Current Technologies of Disruption
Progress is uneven. We can count on most things getting better incrementally, but some inventions are disruptive, causing discontinuities in society and business. Think ink-jet printing, online auctions, digital cameras. During these disruptions, incumbents are overturned, and outsiders take center stage to become the main event. In many of the examples of past, the disruptive technologies were initially dismissed as marginal toys, too niche, unprofitable, or broken. And they were. But their revolutionary benefits made them worth investing in and improving. Kevin outlines 10 current technologies of disruption, now in their infancy, on their way to overturn entire industries.
The Quantitative Self
Cheap and smart technologies today permit you to track any metric about yourself: blood pressure, activity level, sleep quality, mood, nutrition, performance, productivity, or genetic profile. Since you are in control of your self-tracking you can perform self-experiments to optimize your health or productivity. Or you can add value to any measurement by sharing it with others who are also tracking similar factors. Personalized tracking enables science to provide you with personalized medicines and treatments. This rapidly accelerating technology is revolutionizing medicine, public health, business workplaces, recreation and self-identity. As one of the co-founders of the movement, Kevin provides early insight into this disruptive technology.
The Sharing Culture
We are living in a new culture. Books, photos, music, film, games, news, gossip, art and communication are converging onto one unified platform. While this convergence appears to be the web right now, our digital destiny is actually something bigger, more complex, more alien, and more powerful then just a better web. It is a highly socialized culture, exploring new models of cooperation and engagement. Items, people and systems are highly connected; everything is shared. It is hugely urban. It is progressive. It is liquid, fast, pluralistic and plastic. It shifts the consensus of “truth.” It changes how we know things. It is redefining what humans are for. It is changing economics, shifting value from scarcity to abundance. It spans countries and languages. It reaches anywhere the mobile phone reaches. This culture is being shaped by new technologies; Kevin presents a portrait of what this emerging access culture looks like.

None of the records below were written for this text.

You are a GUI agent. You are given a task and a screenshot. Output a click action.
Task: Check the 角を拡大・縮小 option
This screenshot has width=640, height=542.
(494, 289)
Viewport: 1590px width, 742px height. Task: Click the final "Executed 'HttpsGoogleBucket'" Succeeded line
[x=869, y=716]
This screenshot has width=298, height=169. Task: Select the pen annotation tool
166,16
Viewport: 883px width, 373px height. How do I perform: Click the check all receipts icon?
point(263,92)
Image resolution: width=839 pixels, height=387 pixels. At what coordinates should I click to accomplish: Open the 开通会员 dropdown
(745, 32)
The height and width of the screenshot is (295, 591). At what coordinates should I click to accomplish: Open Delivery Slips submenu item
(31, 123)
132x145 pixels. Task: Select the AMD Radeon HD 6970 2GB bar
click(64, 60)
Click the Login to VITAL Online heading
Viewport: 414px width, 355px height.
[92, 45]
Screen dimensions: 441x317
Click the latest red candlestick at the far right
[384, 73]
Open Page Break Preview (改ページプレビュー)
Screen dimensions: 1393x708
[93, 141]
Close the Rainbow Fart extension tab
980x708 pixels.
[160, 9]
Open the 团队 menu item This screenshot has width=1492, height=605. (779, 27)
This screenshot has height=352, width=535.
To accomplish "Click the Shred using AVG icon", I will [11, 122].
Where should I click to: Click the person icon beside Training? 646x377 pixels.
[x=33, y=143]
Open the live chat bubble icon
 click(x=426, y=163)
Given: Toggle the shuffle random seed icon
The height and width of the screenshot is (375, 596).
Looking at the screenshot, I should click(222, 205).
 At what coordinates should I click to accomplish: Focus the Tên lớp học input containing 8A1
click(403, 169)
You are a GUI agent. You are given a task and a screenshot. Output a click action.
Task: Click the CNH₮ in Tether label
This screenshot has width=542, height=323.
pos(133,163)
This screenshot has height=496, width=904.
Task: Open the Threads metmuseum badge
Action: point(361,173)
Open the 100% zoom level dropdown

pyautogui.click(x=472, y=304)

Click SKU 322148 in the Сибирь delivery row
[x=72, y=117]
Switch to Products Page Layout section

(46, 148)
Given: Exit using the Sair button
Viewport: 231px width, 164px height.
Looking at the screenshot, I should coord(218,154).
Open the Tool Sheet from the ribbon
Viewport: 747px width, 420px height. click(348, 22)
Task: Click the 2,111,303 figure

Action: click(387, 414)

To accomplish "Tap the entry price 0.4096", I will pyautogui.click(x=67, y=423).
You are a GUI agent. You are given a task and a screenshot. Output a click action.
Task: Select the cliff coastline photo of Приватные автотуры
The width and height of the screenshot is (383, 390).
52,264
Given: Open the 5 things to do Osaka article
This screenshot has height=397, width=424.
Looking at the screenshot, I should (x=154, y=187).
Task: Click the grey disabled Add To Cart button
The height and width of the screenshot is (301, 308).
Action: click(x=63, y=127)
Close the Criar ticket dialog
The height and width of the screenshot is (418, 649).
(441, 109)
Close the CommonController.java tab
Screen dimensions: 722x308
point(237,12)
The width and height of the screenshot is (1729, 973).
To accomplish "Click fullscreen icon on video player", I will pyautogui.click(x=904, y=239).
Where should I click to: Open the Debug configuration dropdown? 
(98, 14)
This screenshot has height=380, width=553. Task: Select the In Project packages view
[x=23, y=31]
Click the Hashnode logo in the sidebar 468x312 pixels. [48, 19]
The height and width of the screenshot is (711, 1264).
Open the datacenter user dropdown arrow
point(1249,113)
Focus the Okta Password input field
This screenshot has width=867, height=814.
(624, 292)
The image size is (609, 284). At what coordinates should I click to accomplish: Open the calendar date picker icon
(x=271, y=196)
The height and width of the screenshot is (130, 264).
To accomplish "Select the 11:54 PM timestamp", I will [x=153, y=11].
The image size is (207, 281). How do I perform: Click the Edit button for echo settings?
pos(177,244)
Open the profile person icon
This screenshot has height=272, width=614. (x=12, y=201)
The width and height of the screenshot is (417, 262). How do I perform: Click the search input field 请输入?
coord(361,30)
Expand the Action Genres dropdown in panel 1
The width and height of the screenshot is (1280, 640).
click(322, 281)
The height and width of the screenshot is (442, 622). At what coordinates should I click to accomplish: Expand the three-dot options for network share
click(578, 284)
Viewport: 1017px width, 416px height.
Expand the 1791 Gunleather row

Essential Techno-Literacies
The most important technologies that will shape your career tomorrow have not been invented yet. The key inventions that will shape our world in the next 50 years don’t exist today. To fully master these upcoming technologies you must unlearn the habits of today’s technologies. Therefore, the essential life skill you really need to master is not expertise of specific technologies (which will radically change or disappear), but a new kind of techno-literacy. Techno-literacy is a mastery of technology as a whole – how technology in general works, how the core remains unchanged over time, and how to be an eternal newbie, always re-learning. Every business and institution must be aware of these 20 rules, or techno-literacies, in order to enable their employees, students, or customers to survive in this accelerating world.